En voiture, à pied, en bateau ou en avion, les étrangers fuient la Libye par tous les moyens de transport à disposition. L’aéroport de Tripoli était mercredi dans un état de «chaos total», selon une Américaine qui a réussi à s’envoler pour Vienne. La Turquie a mis sur pied la plus grande opération d’évacuation de son histoire en mobilisant deux bateaux et deux avions: 25 000 Turcs travaillent en Libye sur différents chantiers de construction.

La liste et le nombre des communautés étrangères sont un condensé de la globalisation économique. Ainsi, 30 000 Chinois travaillent sur les terres du colonel Kadhafi, en particulier pour aménager les 172 kilomètres d’une nouvelle ligne ferroviaire reliant Tripoli à la frontière tunisienne, un contrat de 800 millions de dollars remporté en 2009 par China Railways. Le site de Huafeng Construction dans l’est du pays (1000 ouvriers) a été attaqué par des pillards.

Un bateau était en route mercredi pour Ras Lanuf, la plus grande raffinerie du pays, où travaillent un millier de Russes, des Serbes et des Monténégrins.

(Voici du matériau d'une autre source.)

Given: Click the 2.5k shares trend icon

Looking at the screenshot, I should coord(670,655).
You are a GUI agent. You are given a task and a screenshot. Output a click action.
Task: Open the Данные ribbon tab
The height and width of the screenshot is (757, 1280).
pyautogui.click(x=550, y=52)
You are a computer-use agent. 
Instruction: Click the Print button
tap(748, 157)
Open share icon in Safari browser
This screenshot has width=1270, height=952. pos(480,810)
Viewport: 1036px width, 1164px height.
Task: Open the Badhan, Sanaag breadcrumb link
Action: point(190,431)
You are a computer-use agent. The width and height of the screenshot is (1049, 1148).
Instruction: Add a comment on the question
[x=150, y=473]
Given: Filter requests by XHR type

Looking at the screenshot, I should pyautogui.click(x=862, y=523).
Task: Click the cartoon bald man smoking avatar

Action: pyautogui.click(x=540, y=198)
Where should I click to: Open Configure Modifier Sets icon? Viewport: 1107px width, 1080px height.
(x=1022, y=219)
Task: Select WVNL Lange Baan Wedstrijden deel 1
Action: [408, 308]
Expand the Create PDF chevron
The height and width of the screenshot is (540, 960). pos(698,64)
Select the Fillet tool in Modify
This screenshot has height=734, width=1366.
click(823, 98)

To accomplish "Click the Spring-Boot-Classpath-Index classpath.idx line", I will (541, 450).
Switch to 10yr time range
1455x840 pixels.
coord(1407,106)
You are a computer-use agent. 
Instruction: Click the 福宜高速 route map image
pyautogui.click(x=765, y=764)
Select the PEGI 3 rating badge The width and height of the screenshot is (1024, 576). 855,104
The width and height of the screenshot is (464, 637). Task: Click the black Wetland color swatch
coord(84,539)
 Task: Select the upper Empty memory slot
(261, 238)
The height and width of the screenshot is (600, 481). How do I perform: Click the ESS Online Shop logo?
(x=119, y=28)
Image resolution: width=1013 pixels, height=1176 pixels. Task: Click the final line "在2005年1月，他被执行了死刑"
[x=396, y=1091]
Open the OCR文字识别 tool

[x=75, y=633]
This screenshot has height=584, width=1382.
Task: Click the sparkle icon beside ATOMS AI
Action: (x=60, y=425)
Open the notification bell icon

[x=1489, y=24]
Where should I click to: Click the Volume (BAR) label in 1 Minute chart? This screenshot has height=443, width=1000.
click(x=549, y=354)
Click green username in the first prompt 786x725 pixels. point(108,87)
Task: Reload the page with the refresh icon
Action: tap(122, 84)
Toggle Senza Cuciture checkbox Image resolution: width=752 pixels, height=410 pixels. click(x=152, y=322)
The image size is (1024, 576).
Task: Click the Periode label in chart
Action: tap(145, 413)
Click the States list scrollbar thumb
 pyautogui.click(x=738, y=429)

Quelque 450 Roumains, notamment du personnel médical, étaient mercredi évacué par avion.

L’Inde et le Pakistan comptent chacun quelque 18 000 travailleurs en Libye, mais les plans pour les rapatrier sont peu clairs à ce stade. La même incertitude entoure 2000 Népalais, dont 600 se trouvant dans la ville portuaire de Darnah.

Conditions déplorables

La communauté la plus nombreuse et sans doute la plus défavorisée est celle des Bengalis. Les estimations concernant leur nombre varient de 40 000 à 95 000 personnes. En 2008, la Libye avait signé un accord d’immigration avec le gouvernement du Bangladesh: ses projets d’infrastructures portant sur 130 milliards de dollars nécessitaient l’engagement d’un million de travailleurs étrangers, disait alors le gouvernement.

Payés officiellement 300 dollars par mois, certains Bengalis dénonçaient leurs conditions de travail il y a un an: leur salaire réel était inférieur à 20 dollars pour des journées de 11 heures, puis ils n’ont reçu ni argent, ni nourriture, leur employeur les abandonnant dans des bidonvilles sans sanitaires, où ils étaient obligés de faire bouillir des plantes pour survivre. D’autres ont été battus.

Le ministre bengali des affaires étrangères, Dipu Moni, affirmait mardi que l’évacuation de ses concitoyens bloqués à Benghazi avait commencé. Des rumeurs circulaient sur la prise en otage d’une centaine de travailleurs par les manifestants.